Por que ignoram Nestor Nascimento?
Vereadores de Manaus aprovaram PL que retirou homenagem dada a líder histórico do movimento negro do Amazonas e prefeito sancionou. Decisão revolta.. .
Por Leanderson Lima/AmazôniaReal
Manaus (AM) – A batalha da memória contra o esquecimento foi um tema que o ícone do movimento negro do Amazonas, advogado Nestor José Soeiro do Nascimento, defendeu por toda a vida. Na década de 1970, durante a ditadura militar, ele foi brutalmente torturado quando fazia parte do movimento estudantil no Rio de Janeiro. Perdeu todos os dentes da arcada superior da boca, depois de ser socado por horas. Sobrevivente, decidiu que jamais usaria uma prótese dentária na vida para que aquela violência não fosse esquecida.
A atuação de Nestor Nascimento ultrapassou o campo da advocacia. Foi jornalista, militante, um dos fundadores do Movimento Alma Negra (Moan) e sócio-fundador da Escola de Samba Vitória-Régia. Ele recebeu vários reconhecimentos ao longo da vida e sua militância teve repercussão e projeção nacional e internacional.

**Tarefa**
Você pode redigitar, do início ao fim e sem nenhuma alteração, o texto acima sobre Nestor Nascimento?

**Dados fornecidos**
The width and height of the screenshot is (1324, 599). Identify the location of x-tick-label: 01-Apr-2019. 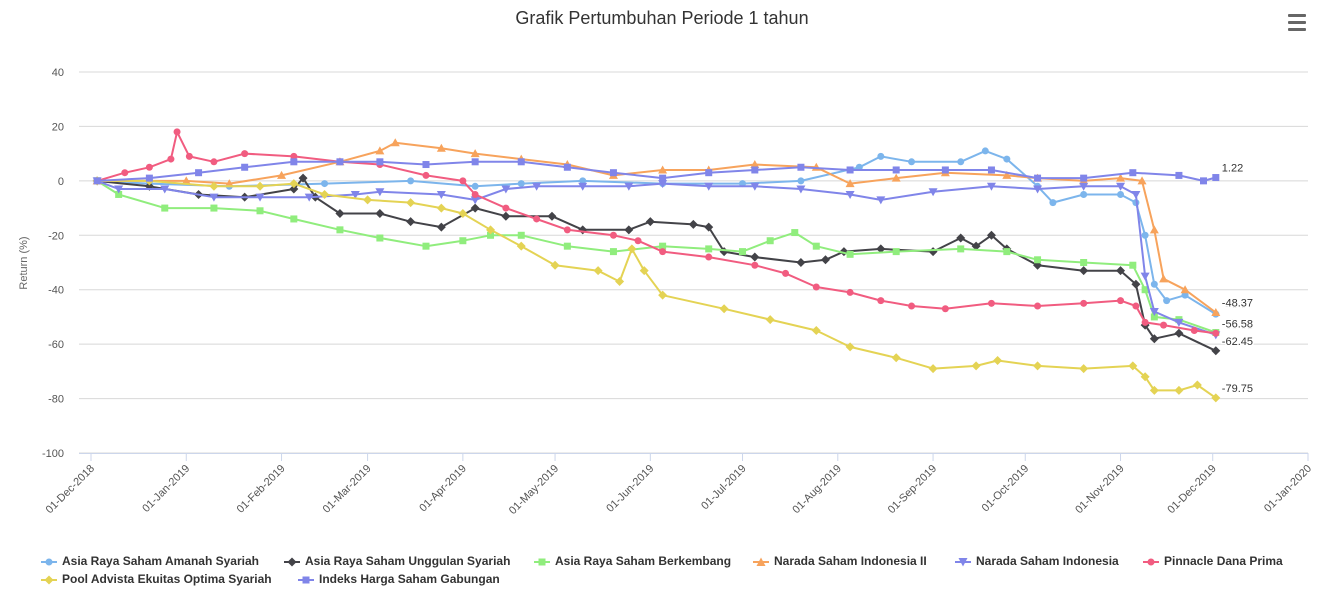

**Resultado**
Por que ignoram Nestor Nascimento?
Vereadores de Manaus aprovaram PL que retirou homenagem dada a líder histórico do movimento negro do Amazonas e prefeito sancionou. Decisão revolta.. .
Por Leanderson Lima/AmazôniaReal
Manaus (AM) – A batalha da memória contra o esquecimento foi um tema que o ícone do movimento negro do Amazonas, advogado Nestor José Soeiro do Nascimento, defendeu por toda a vida. Na década de 1970, durante a ditadura militar, ele foi brutalmente torturado quando fazia parte do movimento estudantil no Rio de Janeiro. Perdeu todos os dentes da arcada superior da boca, depois de ser socado por horas. Sobrevivente, decidiu que jamais usaria uma prótese dentária na vida para que aquela violência não fosse esquecida.
A atuação de Nestor Nascimento ultrapassou o campo da advocacia. Foi jornalista, militante, um dos fundadores do Movimento Alma Negra (Moan) e sócio-fundador da Escola de Samba Vitória-Régia. Ele recebeu vários reconhecimentos ao longo da vida e sua militância teve repercussão e projeção nacional e internacional.